Stellungnahme zur Verwaltungsausschuss-Sitzung vom 12.02.19

Der Freistaat Bayern hat mit dem Ablaufdatum 31.03.21 zur Abrechnung für Straßenerschließungsmaßnahmen alter Straßen einen enormen Druck auf die Kommunen ausgelöst. 

Das entsprechende Gesetz trat bereits 2016 in Kraft. 

Die noch nicht endgültig hergestellten Alt-Erschließungsanlagen wurden deswegen erfasst und bewertet, und mit der Fertigstellung wurde begonnen.

An der rechtlichen Situation hat sich bis heute nichts geändert.
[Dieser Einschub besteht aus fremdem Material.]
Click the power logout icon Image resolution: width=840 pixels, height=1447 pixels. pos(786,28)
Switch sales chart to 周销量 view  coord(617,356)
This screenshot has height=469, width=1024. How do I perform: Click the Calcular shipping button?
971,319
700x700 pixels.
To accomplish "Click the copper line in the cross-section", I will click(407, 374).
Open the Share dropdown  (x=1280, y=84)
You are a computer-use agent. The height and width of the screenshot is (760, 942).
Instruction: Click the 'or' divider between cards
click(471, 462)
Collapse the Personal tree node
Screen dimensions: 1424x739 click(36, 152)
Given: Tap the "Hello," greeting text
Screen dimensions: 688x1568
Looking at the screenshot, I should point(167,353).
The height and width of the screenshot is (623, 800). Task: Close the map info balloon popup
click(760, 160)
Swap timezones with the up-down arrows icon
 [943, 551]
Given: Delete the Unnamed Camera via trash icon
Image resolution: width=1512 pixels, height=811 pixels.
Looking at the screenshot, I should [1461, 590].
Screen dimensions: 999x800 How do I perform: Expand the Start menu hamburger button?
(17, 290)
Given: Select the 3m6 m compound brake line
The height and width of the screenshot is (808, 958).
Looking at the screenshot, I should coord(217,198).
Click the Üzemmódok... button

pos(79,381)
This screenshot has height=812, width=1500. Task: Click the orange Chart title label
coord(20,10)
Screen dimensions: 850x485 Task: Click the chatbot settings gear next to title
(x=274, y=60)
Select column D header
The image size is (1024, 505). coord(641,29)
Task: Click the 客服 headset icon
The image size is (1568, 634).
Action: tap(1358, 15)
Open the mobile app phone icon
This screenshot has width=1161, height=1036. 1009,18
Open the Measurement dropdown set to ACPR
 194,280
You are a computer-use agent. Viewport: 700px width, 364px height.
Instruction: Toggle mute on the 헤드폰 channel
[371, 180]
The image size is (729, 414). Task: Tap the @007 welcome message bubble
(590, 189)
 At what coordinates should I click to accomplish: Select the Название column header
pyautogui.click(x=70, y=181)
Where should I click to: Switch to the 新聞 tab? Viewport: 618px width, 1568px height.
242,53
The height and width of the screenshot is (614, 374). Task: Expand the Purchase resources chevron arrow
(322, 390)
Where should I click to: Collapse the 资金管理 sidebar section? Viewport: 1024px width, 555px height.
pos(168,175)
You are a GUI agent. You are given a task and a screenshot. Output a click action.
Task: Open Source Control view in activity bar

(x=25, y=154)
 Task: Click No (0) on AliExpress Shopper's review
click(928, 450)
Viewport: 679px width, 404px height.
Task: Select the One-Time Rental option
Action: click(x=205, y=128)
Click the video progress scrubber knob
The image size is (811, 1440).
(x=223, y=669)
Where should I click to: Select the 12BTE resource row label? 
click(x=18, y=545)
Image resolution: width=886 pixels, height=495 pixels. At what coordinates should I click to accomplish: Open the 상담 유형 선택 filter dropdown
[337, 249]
Verunsicherung brachten die kürzlich getätigten Aussagen von Innenminister Joachim Herrmann und Wirtschaftsminister Hubert Aiwanger. Diese Aussagen ersetzen oder verändern aber keineswegs die Rechtslage. 

Mit dem nun verfassten Schreiben an die beiden Minister bitten wir um Rechtssicherheit. 

Wir sind der Meinung, dass die Kosten für die unter Zeitdruck begonnenen „Altanlagen“ vom Freistaat übernommen werden müssen. Der Freistaat hat die Ursache gesetzt und es kann nicht sein, dass die Erschließungsbeiträge der betroffenen Bürgerinnen und Bürger von der allgemeinen Stadtkasse übernommen werden sollen.

Für die noch nicht begonnenen Altanlagen ist ebenfalls eine vom Freistaat finanzierte Regelung zu finden. 

Die Stadtverwaltung wurde von der Kaufbeurer Initiative gebeten, bis zur Klärung auf den Versand von Zahlungsbescheiden zu verzichten.

Die KI will die Streitfälle wie beim Ölmühlhang in Kemnat und anderen Straßen befrieden, aber das darf nicht allein auf Kosten der Kaufbeurer Allgemeinheit geschehen.